CD reúne as favoritas do profeta

   Do baú do Raul, sai mais um disco. Desta vez, não para alimentar o mito do maluco-beleza, do profeta ou o que quer que ele tenha sido chamado. Os 24 maiores sucessos da era do rock (MZA/Universal Music) traz Raul no que ele mais gostava de fazer, que era tocar rockn roll. É a quarta vez que esse disco é lançado. Gravado em 1973, ele chegou às lojas com uma capa picareta, creditado a uma tal de banda Rock Generation, para não atrapalhar o trabalho de divulgação de Krig-há bandolo!, com que o produtor Raul começava a se destacar como artista solo.

   Em 75, quando ele já era uma sensação, o LP foi relançado com outra capa, palmas entre as músicas e o título 20 anos de rock. Dez anos depois, foi editado mais uma vez, com o devido reparo no título, 30 anos de rock. Agora, o disco volta remasterizado pelo velho amigo de Raul, o produtor Marco Mazzola, sem as adulterações sonoras (as palmas), duas opções de capa, ficha técnica, notas e tudo mais.

   Rock pesado - O entusiasmo de Raul ao cantar suas favoritas do rock (numa época em que o gênero ainda era jovem o suficiente para projetos revisionistas como esse parecessem estranhos), com uma ótima banda a acompanhá-lo mais do que justifica o relançamento.
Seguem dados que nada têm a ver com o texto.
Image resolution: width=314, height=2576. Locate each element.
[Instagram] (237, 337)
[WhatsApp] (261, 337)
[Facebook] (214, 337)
Quando é rock mesmo, como no pout-pourri de Rock around the clock/Blue suede shoes/Tutti frutti/Long tall Sally e das nacionais Rua Augusta/O bom, o som é pesado, hard rock, apimentado por sopros.

   Há marcas da época em que o disco foi gravado, como as intervenções de teclado eletrônico de Zé Roberto Bertrami (do Azymuth) e a citação de Proud Mary, do Creedence Clearwater Revival (uma das bandas de rock mais em voga em 73) entre Marcianita e É proibido fumar. Mas nada que atrapalhe. Mesmo nas baladas, como em The great pretender e Only you, o pique não cai. Raul vive nesses 24 maiores sucessos da era do rock. (S.E.) (Jornal do Brasil)

Os 24 maiores sucessos da era do rock - CD da MZA/Universal Music, com regravações de rocks de Raul Seixas.